Output exactly the lines below, starting with the line that has "Image resolution: width=2379" and going on through the line that has "You are a computer-use agent. The width", both included, and no other lines.
• • • • • • •
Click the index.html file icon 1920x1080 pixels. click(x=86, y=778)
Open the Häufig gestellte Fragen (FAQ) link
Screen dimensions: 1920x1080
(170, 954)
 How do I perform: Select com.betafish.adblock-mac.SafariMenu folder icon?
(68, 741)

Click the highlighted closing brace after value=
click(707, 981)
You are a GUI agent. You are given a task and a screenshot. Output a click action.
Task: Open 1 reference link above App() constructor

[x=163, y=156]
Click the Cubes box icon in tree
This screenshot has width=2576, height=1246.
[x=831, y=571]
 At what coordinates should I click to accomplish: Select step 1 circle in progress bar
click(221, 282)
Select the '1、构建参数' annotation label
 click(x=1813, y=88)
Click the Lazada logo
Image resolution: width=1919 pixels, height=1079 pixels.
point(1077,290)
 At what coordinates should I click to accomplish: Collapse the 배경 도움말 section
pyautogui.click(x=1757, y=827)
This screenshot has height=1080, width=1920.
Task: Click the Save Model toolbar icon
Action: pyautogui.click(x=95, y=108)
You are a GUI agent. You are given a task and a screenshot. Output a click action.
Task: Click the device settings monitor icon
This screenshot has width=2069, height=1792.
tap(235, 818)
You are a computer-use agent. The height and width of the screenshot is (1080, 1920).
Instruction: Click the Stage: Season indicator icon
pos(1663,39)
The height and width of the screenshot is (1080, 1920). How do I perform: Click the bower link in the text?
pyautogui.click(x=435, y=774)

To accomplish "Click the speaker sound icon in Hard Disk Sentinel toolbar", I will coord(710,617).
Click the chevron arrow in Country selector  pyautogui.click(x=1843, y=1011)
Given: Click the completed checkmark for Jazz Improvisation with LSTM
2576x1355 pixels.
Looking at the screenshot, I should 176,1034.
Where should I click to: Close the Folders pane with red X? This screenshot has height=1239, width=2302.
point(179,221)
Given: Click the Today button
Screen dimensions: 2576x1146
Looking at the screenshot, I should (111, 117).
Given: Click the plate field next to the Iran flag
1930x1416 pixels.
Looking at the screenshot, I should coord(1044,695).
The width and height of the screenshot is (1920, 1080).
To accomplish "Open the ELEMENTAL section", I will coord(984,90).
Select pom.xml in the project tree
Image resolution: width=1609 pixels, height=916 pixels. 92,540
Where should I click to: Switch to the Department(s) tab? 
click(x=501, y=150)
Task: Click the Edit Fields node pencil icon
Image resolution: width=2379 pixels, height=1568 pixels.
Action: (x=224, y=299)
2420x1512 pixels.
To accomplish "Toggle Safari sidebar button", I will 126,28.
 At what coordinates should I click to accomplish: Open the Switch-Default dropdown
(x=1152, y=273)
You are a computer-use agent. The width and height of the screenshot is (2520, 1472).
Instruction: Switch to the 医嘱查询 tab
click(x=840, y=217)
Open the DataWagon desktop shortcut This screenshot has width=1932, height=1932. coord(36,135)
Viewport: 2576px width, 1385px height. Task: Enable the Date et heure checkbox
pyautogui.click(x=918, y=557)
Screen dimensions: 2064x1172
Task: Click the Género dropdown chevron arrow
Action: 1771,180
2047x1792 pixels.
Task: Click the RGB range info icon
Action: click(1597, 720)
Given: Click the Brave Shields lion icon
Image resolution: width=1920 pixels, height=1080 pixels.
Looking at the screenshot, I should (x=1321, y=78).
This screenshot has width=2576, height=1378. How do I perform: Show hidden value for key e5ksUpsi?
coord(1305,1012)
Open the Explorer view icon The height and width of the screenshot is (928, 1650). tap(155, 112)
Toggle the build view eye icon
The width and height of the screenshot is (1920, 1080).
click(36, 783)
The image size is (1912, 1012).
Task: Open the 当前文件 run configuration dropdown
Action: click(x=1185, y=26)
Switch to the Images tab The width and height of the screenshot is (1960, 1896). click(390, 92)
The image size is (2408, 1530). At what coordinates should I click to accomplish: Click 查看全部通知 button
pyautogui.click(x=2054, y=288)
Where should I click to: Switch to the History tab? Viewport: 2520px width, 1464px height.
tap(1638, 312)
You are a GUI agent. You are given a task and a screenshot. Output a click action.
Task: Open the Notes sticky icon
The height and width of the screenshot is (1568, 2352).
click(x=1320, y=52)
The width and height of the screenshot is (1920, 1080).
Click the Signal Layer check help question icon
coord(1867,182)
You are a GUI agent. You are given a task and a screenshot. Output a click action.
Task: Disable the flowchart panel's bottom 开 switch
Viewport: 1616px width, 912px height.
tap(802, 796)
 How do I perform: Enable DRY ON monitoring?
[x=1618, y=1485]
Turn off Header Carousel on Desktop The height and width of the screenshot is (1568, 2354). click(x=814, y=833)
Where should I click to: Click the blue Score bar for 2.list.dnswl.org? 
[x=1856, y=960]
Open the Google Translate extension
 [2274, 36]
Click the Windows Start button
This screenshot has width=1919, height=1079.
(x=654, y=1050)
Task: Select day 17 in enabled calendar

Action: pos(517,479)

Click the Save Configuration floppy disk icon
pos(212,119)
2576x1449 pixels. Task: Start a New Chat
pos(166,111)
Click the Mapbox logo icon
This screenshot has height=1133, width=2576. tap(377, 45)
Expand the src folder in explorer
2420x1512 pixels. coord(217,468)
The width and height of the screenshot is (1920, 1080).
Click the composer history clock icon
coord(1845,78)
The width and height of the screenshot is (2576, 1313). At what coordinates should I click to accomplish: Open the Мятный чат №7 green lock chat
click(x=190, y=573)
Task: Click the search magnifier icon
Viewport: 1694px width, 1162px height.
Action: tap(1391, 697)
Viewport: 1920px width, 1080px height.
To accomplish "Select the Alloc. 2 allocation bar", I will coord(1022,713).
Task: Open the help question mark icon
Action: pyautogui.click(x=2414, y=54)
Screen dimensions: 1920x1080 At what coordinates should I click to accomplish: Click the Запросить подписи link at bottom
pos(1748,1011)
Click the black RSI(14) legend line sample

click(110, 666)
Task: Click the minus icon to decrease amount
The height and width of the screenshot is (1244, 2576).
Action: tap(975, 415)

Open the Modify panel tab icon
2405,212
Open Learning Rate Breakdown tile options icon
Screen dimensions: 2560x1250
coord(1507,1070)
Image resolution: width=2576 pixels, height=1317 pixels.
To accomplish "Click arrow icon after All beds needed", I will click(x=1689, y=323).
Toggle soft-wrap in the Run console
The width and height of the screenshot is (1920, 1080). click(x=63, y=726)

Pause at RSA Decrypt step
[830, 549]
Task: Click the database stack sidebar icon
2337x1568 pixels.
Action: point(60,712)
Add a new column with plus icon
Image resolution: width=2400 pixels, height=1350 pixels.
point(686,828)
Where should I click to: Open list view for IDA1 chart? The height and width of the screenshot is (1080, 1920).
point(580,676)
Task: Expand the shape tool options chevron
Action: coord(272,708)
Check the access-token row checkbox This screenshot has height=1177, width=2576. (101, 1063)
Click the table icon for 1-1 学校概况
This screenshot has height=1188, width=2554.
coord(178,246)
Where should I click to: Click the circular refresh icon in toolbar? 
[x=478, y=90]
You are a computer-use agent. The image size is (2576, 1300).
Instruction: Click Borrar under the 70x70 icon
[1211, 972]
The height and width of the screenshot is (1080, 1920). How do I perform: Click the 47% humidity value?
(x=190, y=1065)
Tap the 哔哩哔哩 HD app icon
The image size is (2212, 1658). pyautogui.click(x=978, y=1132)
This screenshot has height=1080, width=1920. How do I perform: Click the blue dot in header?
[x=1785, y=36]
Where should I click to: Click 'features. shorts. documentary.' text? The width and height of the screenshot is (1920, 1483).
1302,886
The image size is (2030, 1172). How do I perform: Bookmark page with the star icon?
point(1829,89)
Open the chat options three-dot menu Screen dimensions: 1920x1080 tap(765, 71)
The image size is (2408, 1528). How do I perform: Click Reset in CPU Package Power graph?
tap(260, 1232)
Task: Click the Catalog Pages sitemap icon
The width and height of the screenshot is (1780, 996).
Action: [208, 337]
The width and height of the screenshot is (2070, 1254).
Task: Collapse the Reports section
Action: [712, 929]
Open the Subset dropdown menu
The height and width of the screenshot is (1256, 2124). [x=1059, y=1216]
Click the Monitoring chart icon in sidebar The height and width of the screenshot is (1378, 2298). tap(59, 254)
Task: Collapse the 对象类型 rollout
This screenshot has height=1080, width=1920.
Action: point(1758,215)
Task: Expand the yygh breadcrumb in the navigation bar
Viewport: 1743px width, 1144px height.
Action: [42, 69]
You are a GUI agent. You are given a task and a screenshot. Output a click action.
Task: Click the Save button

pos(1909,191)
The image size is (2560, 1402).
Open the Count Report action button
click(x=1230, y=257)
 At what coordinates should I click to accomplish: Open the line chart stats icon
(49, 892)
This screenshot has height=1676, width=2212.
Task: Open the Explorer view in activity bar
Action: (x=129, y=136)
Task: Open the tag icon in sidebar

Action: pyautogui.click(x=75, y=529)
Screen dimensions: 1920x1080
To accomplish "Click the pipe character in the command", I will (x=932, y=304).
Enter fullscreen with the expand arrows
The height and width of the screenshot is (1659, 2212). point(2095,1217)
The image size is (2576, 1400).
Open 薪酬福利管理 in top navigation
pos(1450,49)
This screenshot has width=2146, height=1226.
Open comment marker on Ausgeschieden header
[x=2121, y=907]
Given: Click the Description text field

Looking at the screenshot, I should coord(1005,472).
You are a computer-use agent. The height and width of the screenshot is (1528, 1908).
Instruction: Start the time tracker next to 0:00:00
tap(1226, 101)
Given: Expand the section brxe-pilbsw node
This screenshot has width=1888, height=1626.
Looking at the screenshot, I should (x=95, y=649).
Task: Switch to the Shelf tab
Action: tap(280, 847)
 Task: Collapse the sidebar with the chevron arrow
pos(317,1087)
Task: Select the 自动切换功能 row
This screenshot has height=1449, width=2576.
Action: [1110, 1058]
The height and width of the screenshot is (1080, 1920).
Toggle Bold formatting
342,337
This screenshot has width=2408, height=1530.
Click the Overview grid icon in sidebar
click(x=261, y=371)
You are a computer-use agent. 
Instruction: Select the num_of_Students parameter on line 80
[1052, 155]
• • • • • • •
** WRITTEN SOLUTION **
Image resolution: width=2379 pixels, height=1568 pixels.
Action: (x=224, y=299)
2420x1512 pixels.
To accomplish "Toggle Safari sidebar button", I will 126,28.
 At what coordinates should I click to accomplish: Open the Switch-Default dropdown
(x=1152, y=273)
You are a computer-use agent. The width and height of the screenshot is (2520, 1472).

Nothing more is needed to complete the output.